*SOURCE TEXT:*
——————

What This Error Means
F17 on most Canon Pixma printers means: ink absorber almost full (waste ink pad warning).
The printer thinks the internal sponge that catches spilled/cleaning ink is at its limit, so it locks or limits printing to avoid ink overflowing inside the case.
Nothing is wrong with your cartridges or PC; the problem is inside the printer base where excess ink is soaked up.
Official Fix
Canon’s official line: the ink absorber must be serviced or replaced by an authorized center. Here’s the clean, warranty-friendly path:
- Power the printer off and unplug it.
- Check around the base for visible ink leaks. If you see wet ink puddles, stop using it and put it on plastic or old towels.
- Look up your exact model on Canon’s support site and confirm that F17 = ink absorber almost full (wording may be “ink absorber is almost full” or “support code 1700”).
- Contact Canon support or a Canon-authorized repair shop and tell them you have an F17 / ink absorber error.
- They will:
- Open the machine and replace or clean the waste ink pads.
- Reset the internal waste-ink counter using Canon’s service software.
- Test for leaks and return it to you.
- Until it’s serviced, the official advice is: don’t bypass the error for long-term use, because a saturated absorber can eventually spill ink inside the printer and onto your desk.
The Technician’s Trick
What a field tech actually does when it’s out of warranty and the customer just wants it working:
1. Protect your space
- Kill the power and unplug the printer.
- Move it somewhere you don’t mind getting dirty (old towels or cardboard under it).
- Put on disposable gloves. Waste ink is nasty and stains everything.
2. Deal with the pads
- On most Pixma models, the waste pads sit at the bottom, under the carriage park area (where the print head rests on the right side).
- Open the top cover, slide the carriage gently to the center with power off, and look down to the right. You’ll see white or gray sponge blocks soaked with ink.
- If you can reach them without full disassembly:
- Use tweezers to lift the pads out.
- Either:
- Replace them with new absorber pads of similar size, or
- Rinse the old pads in warm water until the water runs mostly clear, squeeze them out, and let them dry completely.
- Once fully dry, reinstall the pads in the same orientation.
- If your model hides the pads behind the bottom shell, you may need to remove a few screws and pop the bottom cover. If that sounds like too much, stop here and go to a shop.
3. Reset the waste-ink counter (the secret sauce)
- This is the part Canon doesn’t document. You need to put the printer into service mode and reset the counter.

——————

*RAW DATA:*
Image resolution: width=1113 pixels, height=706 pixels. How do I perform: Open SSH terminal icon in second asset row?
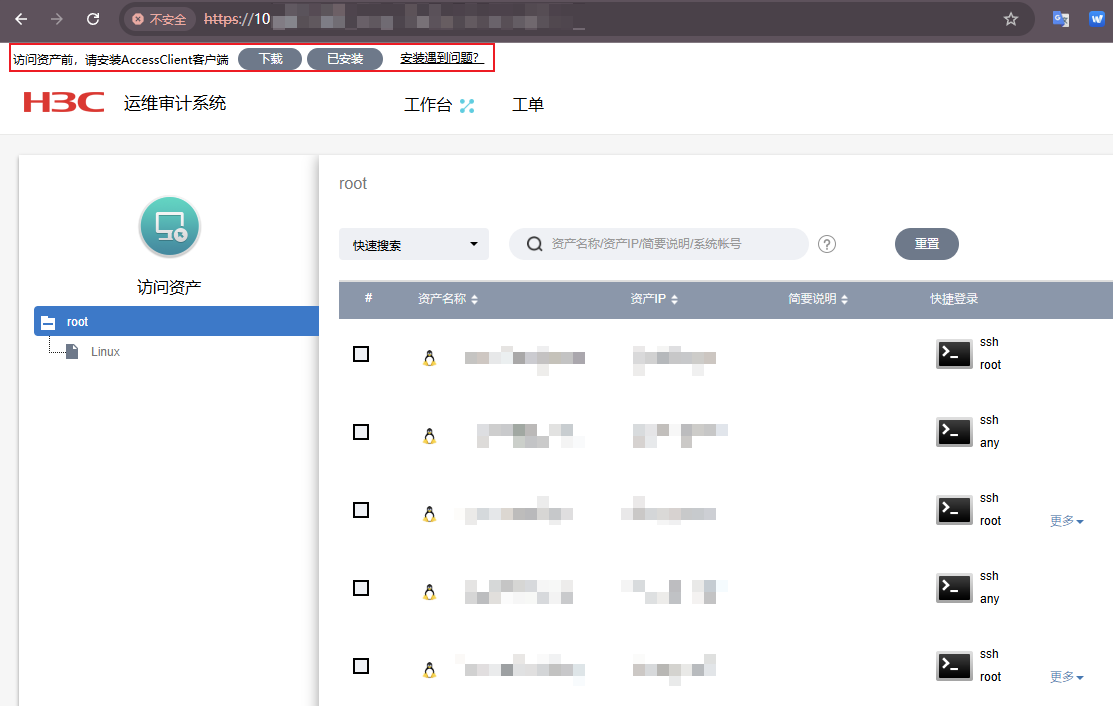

——————

*STATED GOAL:*
Pick up the Canon F17 error guide right after its final sentence and continue writing it.

*TASK OUTPUT:*
- The exact button combo varies by model, but the pattern is usually:
- Printer off, USB connected to a Windows PC.
- Hold the Stop/Reset button.
- While holding Stop/Reset, hold the Power button.
- Release Stop/Reset, keep holding Power.
- Press Stop/Reset 4–5 times, then release Power.
- When it enters service mode, Windows should see a new Canon device.
- Techs then use a small utility often called a “Canon Service Tool” to:
- Select your model.
- Run the Clear Ink Counter / Waste Ink Counter reset.
- Power the printer off and back on.
- On a few basic models, holding the Stop/Reset button for 5–10 seconds after the F17 appears will temporarily clear the warning, but that’s a band‑aid, not a fix.
Reality check: if you only reset the counter and never deal with the saturated pads, you’re betting the printer won’t overflow. For heavy printing, that’s asking for a mess.
Is It Worth Fixing? (The Financial Verdict)
- ✅ Fix: Printer is under 4–5 years old, prints well otherwise, and you’re comfortable with some ink mess or a modest repair bill.
- ⚠️ Debatable: Mid‑age Pixma with fading print quality or other minor issues; worth fixing only if you need it urgently and parts/labor are cheap.
- ❌ Replace: Very old, low-end Pixma, already jamming or streaking; if a shop quotes close to the price of a new printer, walk away and buy new.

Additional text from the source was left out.